A MESSAGE FROM THE DEAN OF LINCOLN
We welcome Rose Line Productions who will be
filming three scenes of The Da Vinci Code in the Cathedral during
August. We welcome too all those who will be drawn to visit here as a
result and stimulated to think about the Christian faith.
The Da Vinci Code is a novel and as such it
is not to be taken too seriously from a religious point of view. It is a
work of fiction as its author freely admits. It is an intriguing and
complex "thriller" into which is woven a series of assumptions and claims
about the life of Jesus Christ and the history of the Christian church.
These have been around for centuries, surfacing every now and again only
to be refuted each time.
The book is not in our view offensive to the
Christian faith, merely speculative and far-fetched. It is not blasphemous
in that it does not denigrate God in any way. Some of what is said in the
book about the church and its teaching is heretical and is based on ideas
put forward rather late in the church's history.
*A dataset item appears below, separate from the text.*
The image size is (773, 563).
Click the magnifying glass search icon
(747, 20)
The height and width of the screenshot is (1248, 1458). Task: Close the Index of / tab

The facts about Jesus' life are to be found in the
New Testament; the earliest writings are St Paul's letters begun around
AD50. By AD130 the four gospels and thirteen of Paul's letters were
widely accepted as Holy Scripture containing all a person needed to know
for a full faith. Certainly by then Jesus was acknowledged to be both
human and divine.
Mary Magdalen is mentioned twelve times in the
Gospels, eleven of them in the context of Jesus' crucifixion and
resurrection. In the other, she is one of several women from whom Jesus
cast out evil spirits. There is no evidence at all that she was married to
Jesus. It is far more likely that Jesus came from the same prophetic line
as John the Baptist and would have been celibate. There is, however,
plenty of evidence in the Gospels of his friendships with women which in
his day would have been extremely controversial. A careful study of all
Jesus' relationships goes a long way to restore faith in the concept of
friendship, which has been so debased by the modem obsession with sex and
sexuality which lies behind the fantasies about Jesus and Mary Magdalene
as a married couple.
The Da Vinci Code stimulates debate and the
search for truth and we are glad to be part of this process. The book
claims that the church has suppressed important facts about Jesus. The way
to counter this accusation is to be open about the facts as we understand
them and welcome vigorous debate. This is part of the Cathedral's mission
- to get people talking about the truths of the Gospel.
Our Bishop has said "People have been coming to
Lincoln Cathedral for centuries in search of the Lincoln Imp. Through the
warmth and friendliness of their welcome and the challenge of the
building, they have gone away having found God. There can be no better
place for The Da Vinci Code to be filmed".